Question

Consider a casual second-order system will be transfer function
$G\left(s\right)=\frac{1}{1+2s+s^2}$
with a unit-step $R\left(s\right)=\frac{1}{s}$ as an input. Let $C\left(s\right)$ be the corresponding output.
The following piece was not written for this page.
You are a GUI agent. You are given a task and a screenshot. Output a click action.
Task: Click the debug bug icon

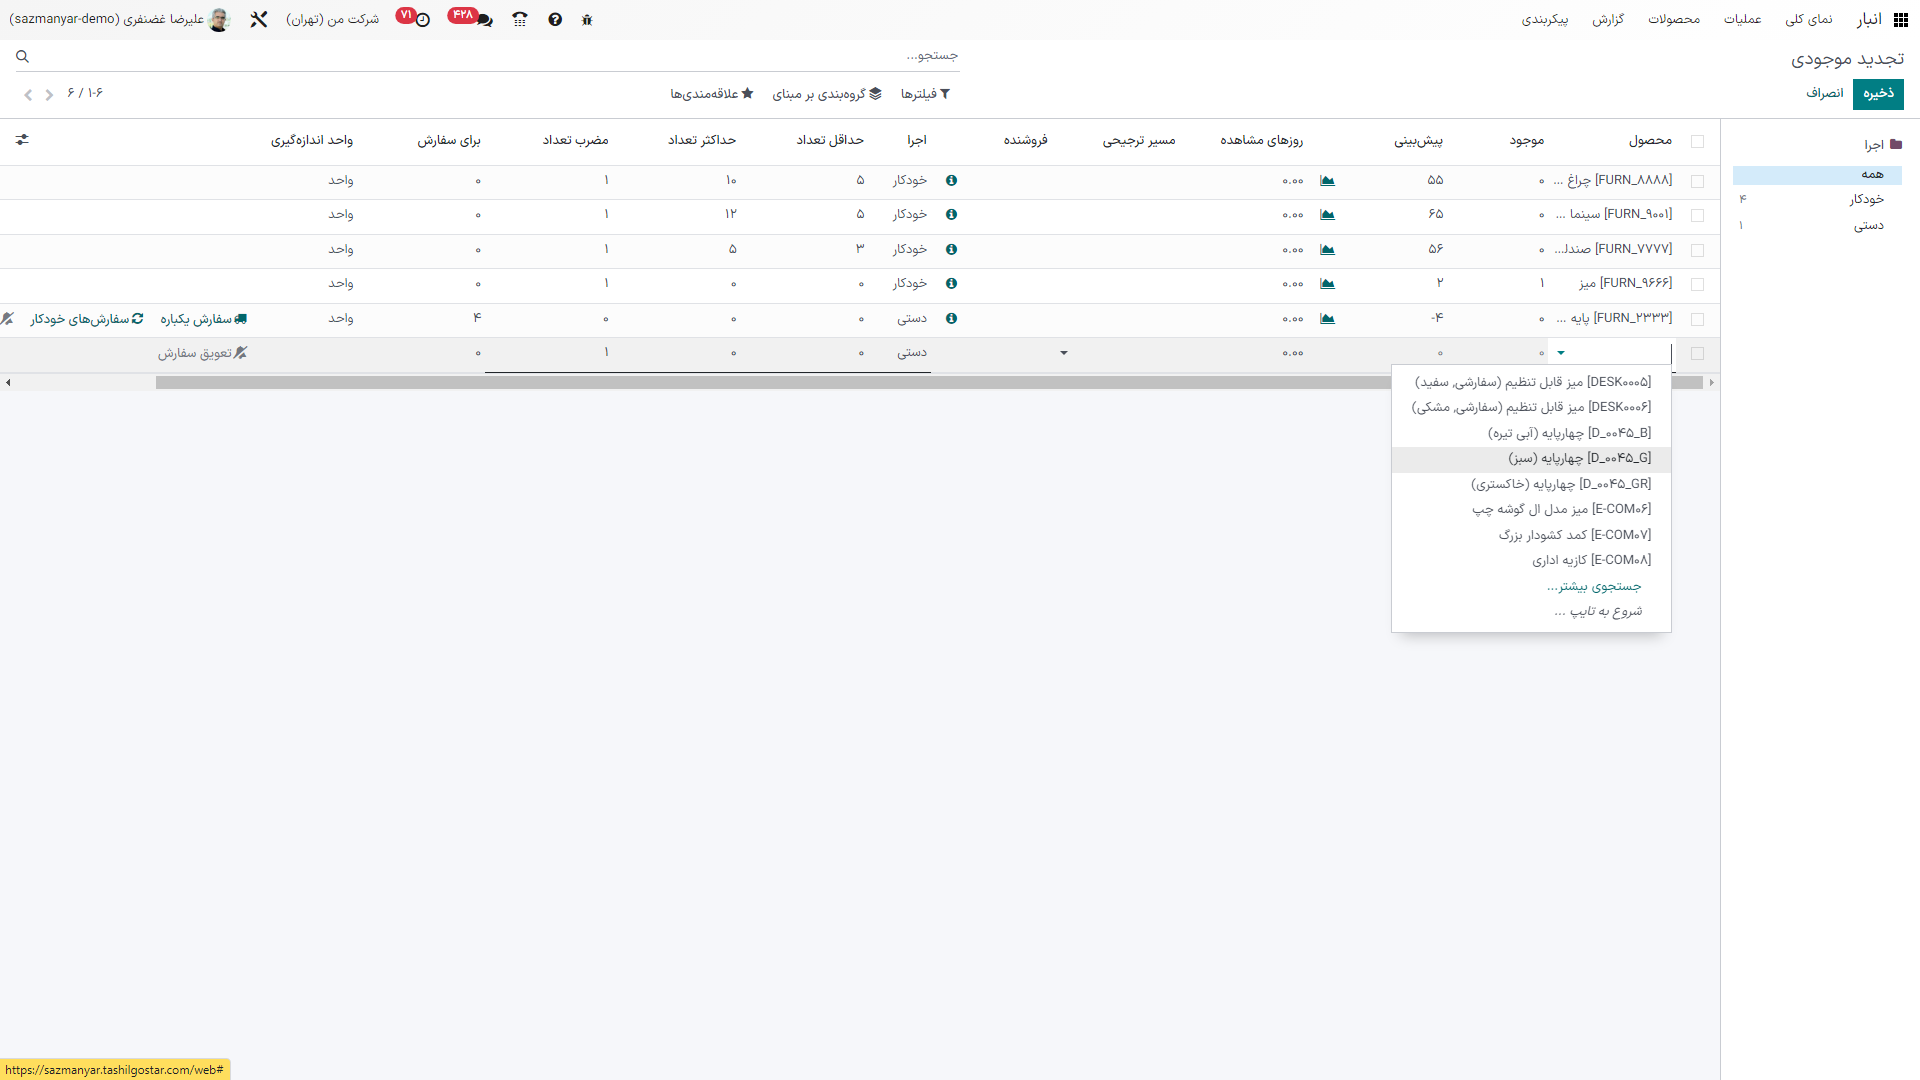click(587, 20)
The time taken by the system output $c\left(t\right)$ to reach $94\%$ of its steady-state value $\underset{t\to \infty }{lim}c\left(t\right)$, rounded off to two decimal places, is

• A. $5.25$
• B. $4.50$
• C. $2.81$
• D. $3.89$

Answer 1

The correct option is B $4.50$

$G\left(s\right)=\frac{1}{s^2+2s+1}=\frac{1}{(s+1{)}^2}$
$R\left(s\right)=\frac{1}{s}$
$C\left(s\right)=G\left(s\right)R\left(s\right)=\frac{1}{(s+1{)}^2}$
Using partial fraction expansion, we get,
$C\left(s\right)=\frac{A}{s}+\frac{B}{(s+1)}+\frac{c}{(s+1{)}^2}$ $A(s^2+2s+1)+B(s^2+s)+Cs=1$
$A=1$
$A+B=0\Rightarrow B=-1$
$2A+B+C=0\Rightarrow C=-1$
$\therefore C\left(s\right)=\frac{1}{s}-\frac{1}{(s+1)}-\frac{1}{(s+1{)}^2}$
and $c\left(t\right)=(1-e^{-t}-t{e}^{-t})u\left(t\right)$
$\underset{t\to \infty }{lim}c\left(t\right)=1$
In order to reach 94% of its steady-state value, $(1-e^{-t}-t{e}^{-t})=0.94$
By trial and error ,we get,
$t=\approx 4.50sec$